Chance encounter with a nursing textbook changes life for multiple generations_
New Mexico State University[뉴멕시코주립대,미국주립대]
Margaret Pacheco’s legacy includes two generations of nurses. Daughters, from left, Martha Rivera and Christina Calderon and granddaughter Amy Lopez, right, are three of the six nurses in the family. The trio, along with daughter Estela Heredia, second from right who is an NMSU employee, also are NMSU graduates. (NMSU photo by Darren Phillips)

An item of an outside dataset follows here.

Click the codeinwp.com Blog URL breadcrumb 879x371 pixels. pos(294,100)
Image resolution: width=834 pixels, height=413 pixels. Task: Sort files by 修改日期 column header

Whether you call it fate, luck or divine intervention, the New Mexico State University student who left behind a nursing textbook after moving out of a residence hall 40 years ago had a significant impact on Margaret Pacheco’s life.
As a little girl, Pacheco had dreamed of becoming a nurse, but life delayed a career when she married and had eight children before the age of 30. Pacheco, who didn’t finish high school, was working at NMSU in the summer cleaning residence halls and began work on her GED in the mid-1970s. It was during that time that she found a nursing textbook in one of the residence halls that inspired her to move forward with her lifelong dream.
“I do remember at one time when I was still living at home and my mom mentioned that for all of her life, she wanted to be a nurse,” says Christina Calderon, Pacheco’s oldest daughter, “but culturally and economically, it seemed like just a dream.”
After receiving her GED, Pacheco, a Las Cruces native, attended NMSU and studied in the licensed practical nurse program from 1977 to 1980. After working as an LPN for eight years, Pacheco returned to NMSU to become a registered nurse, and she graduated with an associate degree in 1989.
Daughter Estela Heredia, who was in middle school when her mother first attended NMSU, recalls the challenges her mother overcame to become a nurse.
“She had a lot on her plate, being a wife, being a mother with seven children still at home,” Heredia says, “then venturing into this new area and enrolling in school.”
Heredia recalls how Pacheco always took care of their family and household responsibilities before she began her studies each evening.
“A lot of times, my poor mom, she would fall asleep at the living room table studying way past midnight,” Heredia says.
As the youngest of eight, Martha Rivera echoes that sentiment.
“A vivid memory I recall is the ability my mother had to divide her time among all of her responsibilities and never once complaining,” Rivera says.
While Pacheco attended NMSU, Calderon ’93 and Heredia ’10 ’13 were working at the university, and the pair has fond memories of meeting their mother for lunch in between her classes. The duo also followed their mother’s lead and earned degrees from NMSU after starting a family.
“I have three kids, and I, too, went through college later like my mom,” says Heredia, who is an executive assistant in the Office of General Counsel at NMSU. “I thought, if my mom can do it with eight kids, I can do it with three. She was my hero.”
For nearly 30 years, Pacheco was a nurse at Memorial Medical Center in Las Cruces, and she spent the majority of her career in the pediatric ward.
“The patients loved her,” Heredia notes. “When she went to home health, they just loved her and looked forward to her visits. They would get attached.”
Rivera remembers an outing with her mother when they ran into a former patient and her mother, who thanked Pacheco for saving her daughter’s life as a 5-year-old. Pacheco was the one to notice a life-threatening illness that hadn’t been diagnosed; she then notified the doctor and treatment was started.
That little girl grew up to become a nurse, too.
“My mom never looked for glory,” Rivera says, “but simply loved her job and treated every patient as if they were family.”
Pacheco retired in 2008 and passed away in January 2011.
“The year my mother passed, she had told me to complete school and graduate,” Rivera ’15 recalls. “It was very difficult and bittersweet when I graduated without having her there, but her presence was felt. I remember her saying ‘Life gets in the way at times, but school will always be there; it is never too late to go back to school.’”
Not only did a discarded textbook spark a 30-year nursing career, but it also started a family legacy of nursing. Pacheco inspired not just one, but two generations to follow in her footsteps.
She has three daughters and three grandchildren who are nurses. Calderon and Rivera are nurses at MountainView Regional Medical Center in Las Cruces, and another daughter, Gracie Acosta, is a nurse in California.
“As a child, I saw my mother prepare for work, come home from work and never complain about her profession,” Rivera says. “At the time, I did not realize what a rare trait that is – I simply thought everyone loved their job as much as my mom did.”